Most interesting, but what did Ferencz ever do to try to deter Israel’s war crimes against the Palestinians? Israeli snipers shoot children and medical personnel deliberately!
I remember former Nuremberg prosecutors Ben Ferencz and Mary Kaufman with much gratitude and aloha for volunteering to come to Hawaii and help defend our resistance to the U.S. war in Vietnam. Their voice and presence is a blessing I will never forget. Jim Albertini. Mahalo Ian for bringing their Hawaii presence to light.
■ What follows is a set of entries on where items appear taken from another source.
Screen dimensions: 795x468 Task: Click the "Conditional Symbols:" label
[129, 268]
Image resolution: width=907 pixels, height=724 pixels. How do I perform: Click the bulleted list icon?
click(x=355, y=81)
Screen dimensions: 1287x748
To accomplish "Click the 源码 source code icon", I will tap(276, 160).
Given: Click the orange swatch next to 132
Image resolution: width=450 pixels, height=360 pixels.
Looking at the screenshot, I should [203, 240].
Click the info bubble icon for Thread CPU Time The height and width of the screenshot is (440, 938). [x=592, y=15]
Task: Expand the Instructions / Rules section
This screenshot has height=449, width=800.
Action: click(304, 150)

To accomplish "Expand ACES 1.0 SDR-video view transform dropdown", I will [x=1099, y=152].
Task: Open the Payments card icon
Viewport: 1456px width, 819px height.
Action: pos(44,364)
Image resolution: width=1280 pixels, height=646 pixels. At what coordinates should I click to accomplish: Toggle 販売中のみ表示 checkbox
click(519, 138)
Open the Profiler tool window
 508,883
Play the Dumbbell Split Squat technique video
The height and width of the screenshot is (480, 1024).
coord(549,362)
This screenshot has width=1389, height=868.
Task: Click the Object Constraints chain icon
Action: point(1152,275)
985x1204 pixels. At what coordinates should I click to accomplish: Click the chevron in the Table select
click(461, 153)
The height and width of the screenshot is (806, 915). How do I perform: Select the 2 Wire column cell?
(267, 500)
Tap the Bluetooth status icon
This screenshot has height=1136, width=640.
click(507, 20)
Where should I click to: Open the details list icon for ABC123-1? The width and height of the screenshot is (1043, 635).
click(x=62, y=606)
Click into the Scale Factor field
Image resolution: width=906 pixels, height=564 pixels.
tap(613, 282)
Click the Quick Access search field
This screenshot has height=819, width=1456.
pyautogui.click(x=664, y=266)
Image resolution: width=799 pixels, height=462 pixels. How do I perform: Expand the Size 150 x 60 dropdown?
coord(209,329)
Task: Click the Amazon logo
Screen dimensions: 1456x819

Jim Douglass went on decades later (2008) to write the enormously influential book : JFK AND THE UNSPEAKABLE: Why He Died and Why it Matters. It has sold hundreds of thousands of copies, deservedly so!
The CBS piece was moving. I was struck by the fact that the lead defendant in the Einsatzgruppen trial, Otto Ohlendorf, told Ferencz and the court that they had had to kill the Jews in self defense. This is more or less the reason given for every genocide. They were different from us, so they might have supported our enemies, so we had to kill them and their children. The belief that Jews were a danger to non-Jewish Germans seems crazy, fanciful, and evil to us now. Good thing we don’t demonize followers of some other world religion or refugees or members of Hawaii’s latest migrant communities today.